Page extract:
:::::

The next day, I got two calls, one from hospital and one from my doctor both said I had COVID-19, my doctor said I was the only one he knew who had both the flu and COVID-19 at the same time. He ordered me a Z-pack antibiotic and told me to start taking the other one he had given me again. This would have been day 12, two more days and three days without a fever and I was off quarantine. However, that wasn't an issue, it was another week before I felt remotely human again. In fact, it was the Friday of the third week before my brain felt like it was actually functioning again. I recall asking my wife about a "device" I believe she had made that I was using every night to prop me up so I could breath, but I couldn't find it. There never was any such thing but in my mind, and it was something I believed I was using almost for three weeks.
I have a friend, who is a doctor and research scientist, who has been studying COVID-19, he has been a God-send to me, educating me and assuring me when needed. He taught me that the media has this all wrong, that it isn't a respiratory disease but a blood disease. That it attacks the red blood cells capacity to distribute oxygen to the body. This caused the organs to fail for lack of oxygen, the brain, kidneys, liver, etc. This explained a lot. That is also why they are seeing so many patients with blood clots from it.

:::::

Supplied data:
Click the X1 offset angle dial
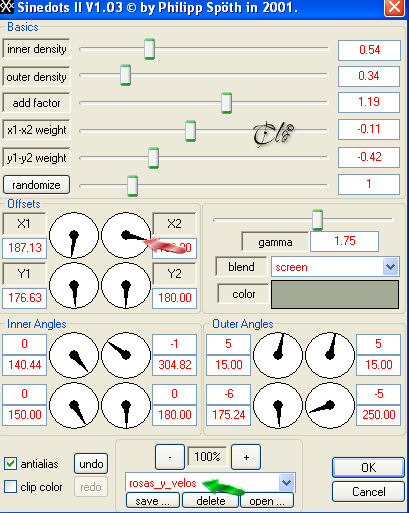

:::::

Directions:
**A)** Translate this sentence from the account of having COVID-19 into Spanish: "In fact, it was the Friday of the third week before my brain felt like it was actually functioning again."
**B)** Write what comes next in the account of having COVID-19, picking up after its final sentence.
The lines have no connection to the text.

Solved problems:
**A)** De hecho, no fue sino hasta el viernes de la tercera semana que sentí que mi cerebro realmente funcionaba de nuevo.

**B)**
For me I was down for three weeks, then it took almost three weeks to get strong enough to actually feel normal. I wouldn't wish this on anyone. However, as my doctor and my doctor friend have explained to me, I am now 100% immune and can now pay it forward by donating plasma. I am in the process of working through that system now. But today, really great news, my wife, who was with me every day and didn't get it, her antibodies test came back and she has had it. So we don't know if that was the three days she was sick that I thought I avoided, or if she was totally asymptomatic. But she too is now immune.